━━━ INPUT DATA

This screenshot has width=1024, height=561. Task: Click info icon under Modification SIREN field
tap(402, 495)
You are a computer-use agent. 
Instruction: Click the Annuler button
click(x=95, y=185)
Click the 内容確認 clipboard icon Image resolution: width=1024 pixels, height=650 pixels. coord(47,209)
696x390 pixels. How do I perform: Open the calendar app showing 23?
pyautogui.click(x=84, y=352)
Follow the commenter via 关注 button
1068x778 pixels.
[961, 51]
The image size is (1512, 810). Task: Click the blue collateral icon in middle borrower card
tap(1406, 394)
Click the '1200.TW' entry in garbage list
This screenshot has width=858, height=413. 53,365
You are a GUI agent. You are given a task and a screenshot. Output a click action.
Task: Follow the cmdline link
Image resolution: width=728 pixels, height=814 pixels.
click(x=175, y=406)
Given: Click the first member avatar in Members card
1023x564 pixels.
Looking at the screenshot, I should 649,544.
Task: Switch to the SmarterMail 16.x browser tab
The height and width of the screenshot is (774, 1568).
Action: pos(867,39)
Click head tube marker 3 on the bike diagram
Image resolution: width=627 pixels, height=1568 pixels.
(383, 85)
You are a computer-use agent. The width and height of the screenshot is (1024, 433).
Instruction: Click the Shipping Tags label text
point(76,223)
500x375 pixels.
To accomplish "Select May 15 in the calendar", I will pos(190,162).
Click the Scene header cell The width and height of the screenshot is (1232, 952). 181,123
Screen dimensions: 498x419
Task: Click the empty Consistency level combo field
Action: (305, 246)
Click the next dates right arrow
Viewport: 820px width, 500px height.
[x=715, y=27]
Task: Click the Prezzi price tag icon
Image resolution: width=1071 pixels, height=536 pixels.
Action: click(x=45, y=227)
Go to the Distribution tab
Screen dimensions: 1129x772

━━━━━━

> YOUR ASSIGNMENT
Would you please repeat all the entries exactly as written?

> OUTPUT FOR THIS TASK
This screenshot has width=1024, height=561. Task: Click info icon under Modification SIREN field
tap(402, 495)
You are a computer-use agent. 
Instruction: Click the Annuler button
click(x=95, y=185)
Click the 内容確認 clipboard icon Image resolution: width=1024 pixels, height=650 pixels. coord(47,209)
696x390 pixels. How do I perform: Open the calendar app showing 23?
pyautogui.click(x=84, y=352)
Follow the commenter via 关注 button
1068x778 pixels.
[961, 51]
The image size is (1512, 810). Task: Click the blue collateral icon in middle borrower card
tap(1406, 394)
Click the '1200.TW' entry in garbage list
This screenshot has width=858, height=413. 53,365
You are a GUI agent. You are given a task and a screenshot. Output a click action.
Task: Follow the cmdline link
Image resolution: width=728 pixels, height=814 pixels.
click(x=175, y=406)
Given: Click the first member avatar in Members card
1023x564 pixels.
Looking at the screenshot, I should 649,544.
Task: Switch to the SmarterMail 16.x browser tab
The height and width of the screenshot is (774, 1568).
Action: pos(867,39)
Click head tube marker 3 on the bike diagram
Image resolution: width=627 pixels, height=1568 pixels.
(383, 85)
You are a computer-use agent. The width and height of the screenshot is (1024, 433).
Instruction: Click the Shipping Tags label text
point(76,223)
500x375 pixels.
To accomplish "Select May 15 in the calendar", I will pos(190,162).
Click the Scene header cell The width and height of the screenshot is (1232, 952). 181,123
Screen dimensions: 498x419
Task: Click the empty Consistency level combo field
Action: (305, 246)
Click the next dates right arrow
Viewport: 820px width, 500px height.
[x=715, y=27]
Task: Click the Prezzi price tag icon
Image resolution: width=1071 pixels, height=536 pixels.
Action: click(x=45, y=227)
Go to the Distribution tab
Screen dimensions: 1129x772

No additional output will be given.